The bad news was that some of the tenants left their trash outside the chute, in open paper bags.

Any wonder there were cockroaches? (I guess we can’t blame Maurice Gordon for  that.)

Once we settled in and got the appliances worked out, I don’t remember actually calling the landlord for anything. We were pretty self-sufficient. We knew how to use a toilet plunger, and Tommy – who was up most weekends – was plenty handy.

The place was a dump, but the public areas weren’t that bad. The front area – some grass and a walk – was reasonably well kept up. We were ultra neat and ultra clean in our own cozy little apartment.  (Although the one and only time my father saw the place, a few months before he died, we had to step over a drunk sleeping in the entry way to get into the building.)

Anyway, Joyce and didn’t really have much to complain about, but I’m quite sure that if the blogosphere had existed when I was in college, I would have gone to town on the move-in condition of the place and about our quest to acquire a fridge that worked.

Good luck to Maurice Gordon if he’s tried to collect $10K from us. He was lucky to get the $150 a month we paid him. Two bedroom flats in that area now go for $2-$3k. Even with inflation, that’s lot of money, so I suspect that expectations are higher than ours were. Which is probably true of Windemere Cay tenants as well.
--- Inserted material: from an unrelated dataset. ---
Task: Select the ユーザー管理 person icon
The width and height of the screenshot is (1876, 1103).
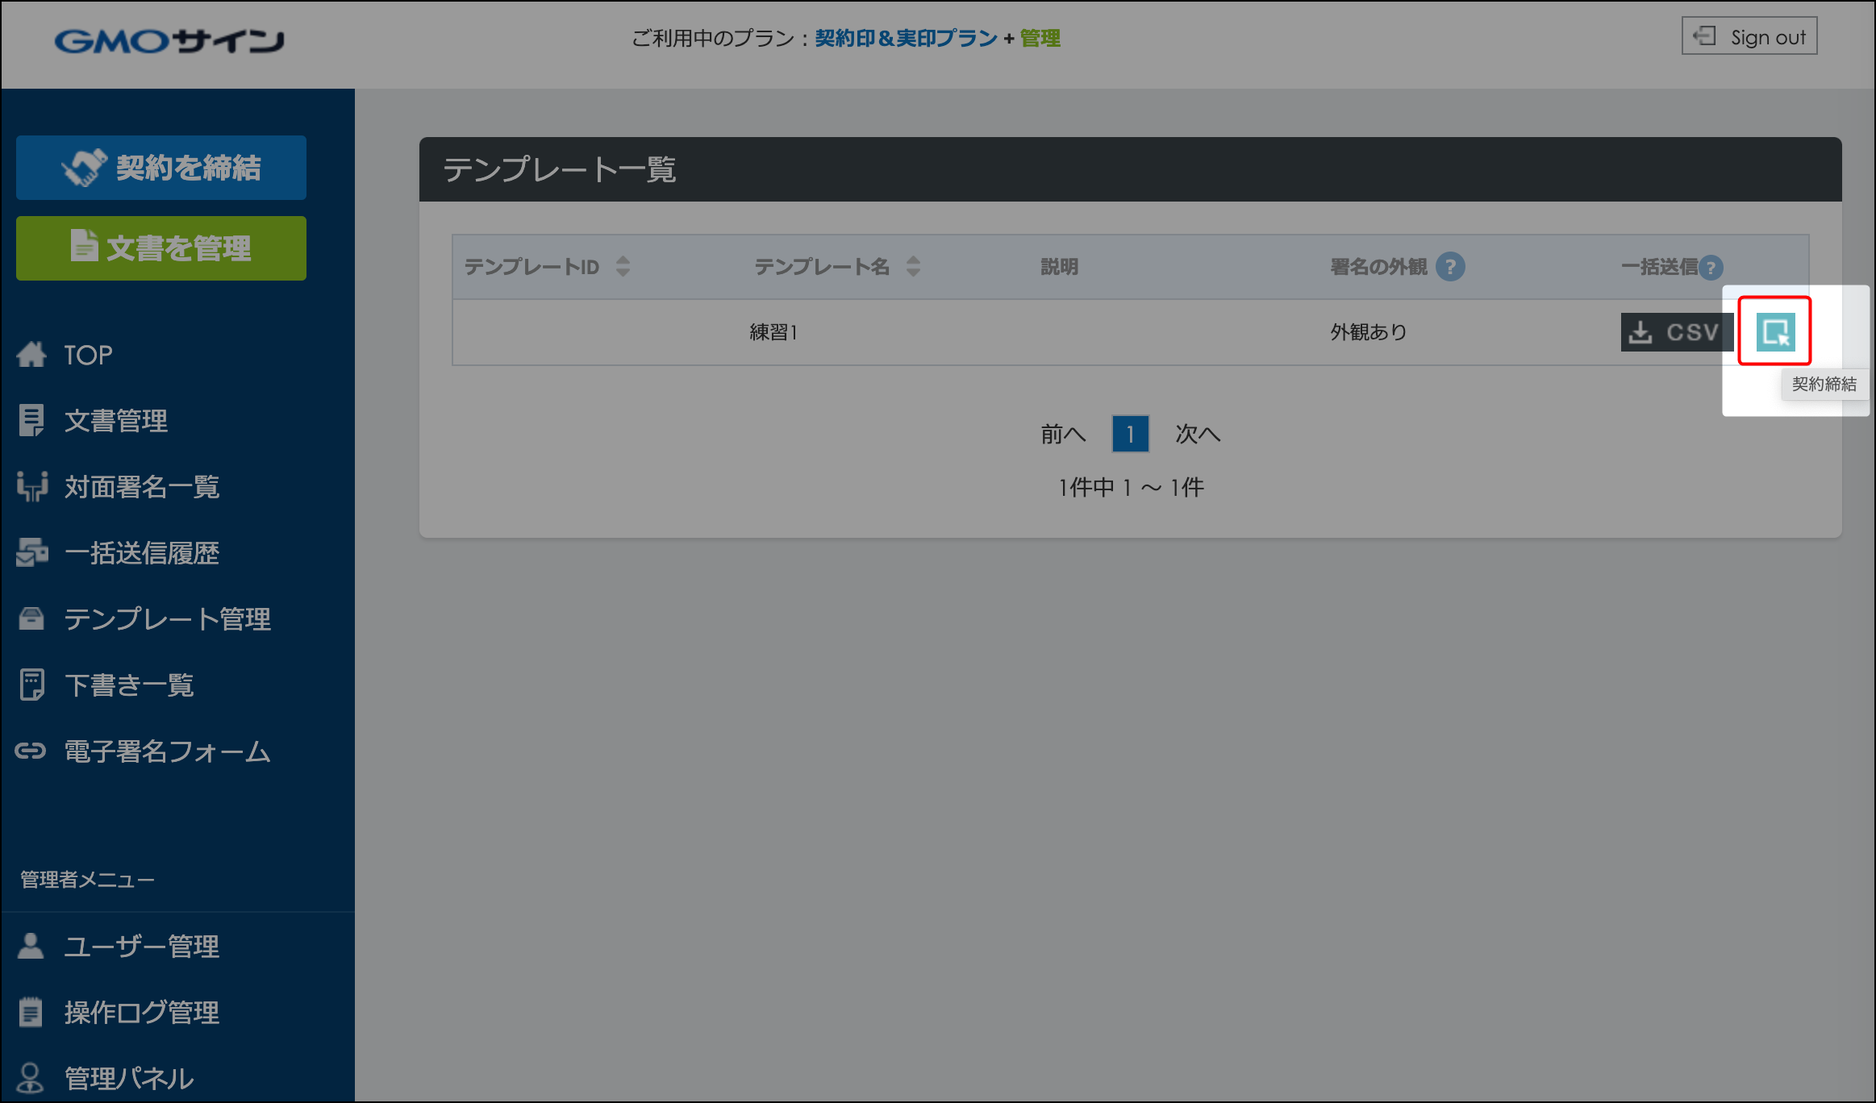Action: click(x=32, y=946)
As it turns out, Windemere Cay has rescinded the $10K gag order, claiming it had been put in place by earlier management.

But what were they thinking to begin with?

They should have just done what sensible companies do when they’re criticized in social media: a) calmly reply to the complaint; and b) if it’s your fault, do something about it or suffer the consequences, which will include more bad social media, in which folks challenge every calm reply you’ve given, claiming that you’re nothing other than a big bad of lying wind.

Did Windemere Cay actually think that the threat of the $10K fine was going to work? That there aren’t workarounds – as in ‘my friend lives in Windemere Cay…’ for someone who really wants to get after you?

I understand that it’s difficult to deal with online complaints, which may not always be legitimate and are generally anonymous, which no doubt makes some people more spiteful than they would be if there name were attached.

But the complete and utter stupidity of trying to stop the tsunami of social media by imposing an unenforceable fine on someone for participating in it.